▶ _WHAT THIS TASK INVOLVES_: Return the lines from the one containing "Select Stripe - Retrieve" through the one containing "[x=559, y=363]", reproducing them precisely as they appear in the records.

▶ _DATASET CONTENT_:
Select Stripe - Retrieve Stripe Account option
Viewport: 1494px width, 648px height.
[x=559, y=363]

* * *

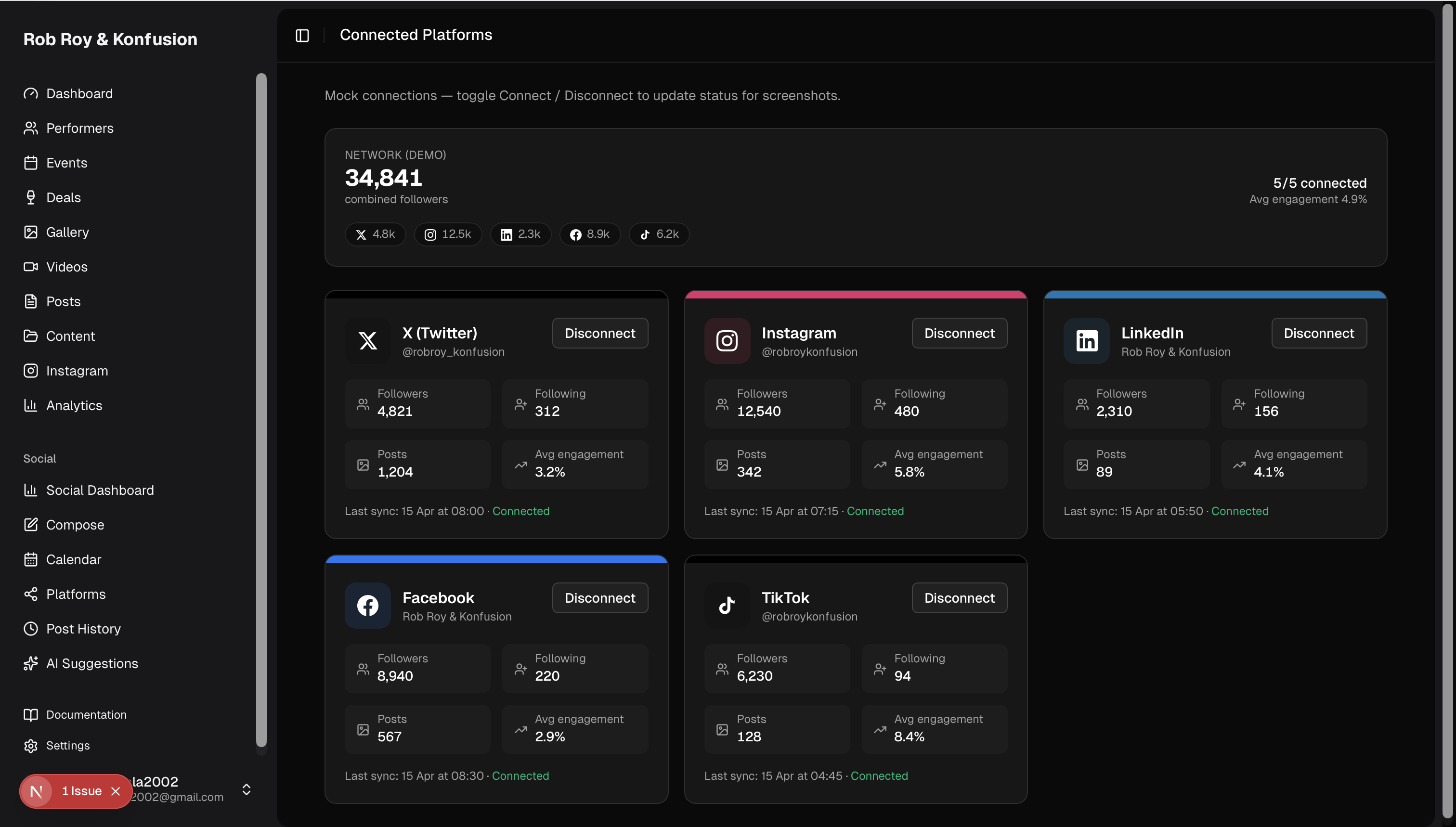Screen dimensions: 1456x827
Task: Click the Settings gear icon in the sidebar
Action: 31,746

▶ _RESPONSE TO THE EXERCISE_:
Select Stripe - Retrieve Stripe Account option
Viewport: 1494px width, 648px height.
[x=559, y=363]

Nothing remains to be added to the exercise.